• [Task statement]: Each entry needs to be copied exactly, with nothing left out.

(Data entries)
┌────────

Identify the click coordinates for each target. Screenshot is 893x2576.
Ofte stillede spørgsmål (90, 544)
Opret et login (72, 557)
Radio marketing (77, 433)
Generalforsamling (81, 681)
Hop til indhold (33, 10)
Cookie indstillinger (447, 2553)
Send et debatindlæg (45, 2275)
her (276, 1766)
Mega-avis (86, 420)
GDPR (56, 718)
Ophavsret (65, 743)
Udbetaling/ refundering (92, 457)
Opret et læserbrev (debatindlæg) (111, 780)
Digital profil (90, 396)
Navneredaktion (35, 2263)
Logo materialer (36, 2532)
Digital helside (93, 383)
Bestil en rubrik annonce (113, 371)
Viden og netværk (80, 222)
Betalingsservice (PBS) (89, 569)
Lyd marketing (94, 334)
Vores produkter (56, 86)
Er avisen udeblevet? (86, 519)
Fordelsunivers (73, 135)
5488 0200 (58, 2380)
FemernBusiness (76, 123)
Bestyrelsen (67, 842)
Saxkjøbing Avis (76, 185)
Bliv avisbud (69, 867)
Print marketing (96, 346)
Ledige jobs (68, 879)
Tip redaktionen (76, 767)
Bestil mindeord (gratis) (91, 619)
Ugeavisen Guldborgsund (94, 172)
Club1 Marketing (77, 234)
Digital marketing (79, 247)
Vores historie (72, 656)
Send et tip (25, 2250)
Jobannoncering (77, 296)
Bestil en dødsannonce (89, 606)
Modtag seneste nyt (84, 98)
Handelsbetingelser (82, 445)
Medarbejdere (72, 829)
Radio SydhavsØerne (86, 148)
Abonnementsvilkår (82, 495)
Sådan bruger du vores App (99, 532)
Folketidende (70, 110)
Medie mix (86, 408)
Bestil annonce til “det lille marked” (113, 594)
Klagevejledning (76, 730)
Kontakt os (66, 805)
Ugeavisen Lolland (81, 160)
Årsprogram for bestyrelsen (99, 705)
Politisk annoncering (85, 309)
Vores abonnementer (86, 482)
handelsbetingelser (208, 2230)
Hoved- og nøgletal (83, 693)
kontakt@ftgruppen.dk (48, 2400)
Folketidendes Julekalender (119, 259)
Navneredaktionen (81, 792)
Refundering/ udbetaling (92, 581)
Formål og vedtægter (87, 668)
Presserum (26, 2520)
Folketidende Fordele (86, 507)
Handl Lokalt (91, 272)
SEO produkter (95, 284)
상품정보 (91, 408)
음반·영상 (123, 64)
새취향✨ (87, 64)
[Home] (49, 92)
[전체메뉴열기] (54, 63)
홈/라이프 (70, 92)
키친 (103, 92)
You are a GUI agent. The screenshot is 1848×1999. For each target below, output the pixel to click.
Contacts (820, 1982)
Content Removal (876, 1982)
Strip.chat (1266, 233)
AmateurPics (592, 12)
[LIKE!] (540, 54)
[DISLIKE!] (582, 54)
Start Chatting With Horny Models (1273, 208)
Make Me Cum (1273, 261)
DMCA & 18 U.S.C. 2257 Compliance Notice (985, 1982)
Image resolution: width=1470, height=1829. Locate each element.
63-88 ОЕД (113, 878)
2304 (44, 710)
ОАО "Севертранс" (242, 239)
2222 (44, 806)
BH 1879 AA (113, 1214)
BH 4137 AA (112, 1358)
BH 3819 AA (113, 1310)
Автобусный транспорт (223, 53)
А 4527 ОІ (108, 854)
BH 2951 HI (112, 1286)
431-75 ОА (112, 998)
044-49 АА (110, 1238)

└────────

• [Solved problem]:
Identify the click coordinates for each target. Screenshot is 893x2576.
Ofte stillede spørgsmål (90, 544)
Opret et login (72, 557)
Radio marketing (77, 433)
Generalforsamling (81, 681)
Hop til indhold (33, 10)
Cookie indstillinger (447, 2553)
Send et debatindlæg (45, 2275)
her (276, 1766)
Mega-avis (86, 420)
GDPR (56, 718)
Ophavsret (65, 743)
Udbetaling/ refundering (92, 457)
Opret et læserbrev (debatindlæg) (111, 780)
Digital profil (90, 396)
Navneredaktion (35, 2263)
Logo materialer (36, 2532)
Digital helside (93, 383)
Bestil en rubrik annonce (113, 371)
Viden og netværk (80, 222)
Betalingsservice (PBS) (89, 569)
Lyd marketing (94, 334)
Vores produkter (56, 86)
Er avisen udeblevet? (86, 519)
Fordelsunivers (73, 135)
5488 0200 (58, 2380)
FemernBusiness (76, 123)
Bestyrelsen (67, 842)
Saxkjøbing Avis (76, 185)
Bliv avisbud (69, 867)
Print marketing (96, 346)
Ledige jobs (68, 879)
Tip redaktionen (76, 767)
Bestil mindeord (gratis) (91, 619)
Ugeavisen Guldborgsund (94, 172)
Club1 Marketing (77, 234)
Digital marketing (79, 247)
Vores historie (72, 656)
Send et tip (25, 2250)
Jobannoncering (77, 296)
Bestil en dødsannonce (89, 606)
Modtag seneste nyt (84, 98)
Handelsbetingelser (82, 445)
Medarbejdere (72, 829)
Radio SydhavsØerne (86, 148)
Abonnementsvilkår (82, 495)
Sådan bruger du vores App (99, 532)
Folketidende (70, 110)
Medie mix (86, 408)
Bestil annonce til “det lille marked” (113, 594)
Klagevejledning (76, 730)
Kontakt os (66, 805)
Ugeavisen Lolland (81, 160)
Årsprogram for bestyrelsen (99, 705)
Politisk annoncering (85, 309)
Vores abonnementer (86, 482)
handelsbetingelser (208, 2230)
Hoved- og nøgletal (83, 693)
kontakt@ftgruppen.dk (48, 2400)
Folketidendes Julekalender (119, 259)
Navneredaktionen (81, 792)
Refundering/ udbetaling (92, 581)
Formål og vedtægter (87, 668)
Presserum (26, 2520)
Folketidende Fordele (86, 507)
Handl Lokalt (91, 272)
SEO produkter (95, 284)
상품정보 (91, 408)
음반·영상 (123, 64)
새취향✨ (87, 64)
[Home] (49, 92)
[전체메뉴열기] (54, 63)
홈/라이프 (70, 92)
키친 (103, 92)
You are a GUI agent. The screenshot is 1848×1999. For each target below, output the pixel to click.
Contacts (820, 1982)
Content Removal (876, 1982)
Strip.chat (1266, 233)
AmateurPics (592, 12)
[LIKE!] (540, 54)
[DISLIKE!] (582, 54)
Start Chatting With Horny Models (1273, 208)
Make Me Cum (1273, 261)
DMCA & 18 U.S.C. 2257 Compliance Notice (985, 1982)
Image resolution: width=1470, height=1829. Locate each element.
63-88 ОЕД (113, 878)
2304 (44, 710)
ОАО "Севертранс" (242, 239)
2222 (44, 806)
BH 1879 AA (113, 1214)
BH 4137 AA (112, 1358)
BH 3819 AA (113, 1310)
Автобусный транспорт (223, 53)
А 4527 ОІ (108, 854)
BH 2951 HI (112, 1286)
431-75 ОА (112, 998)
044-49 АА (110, 1238)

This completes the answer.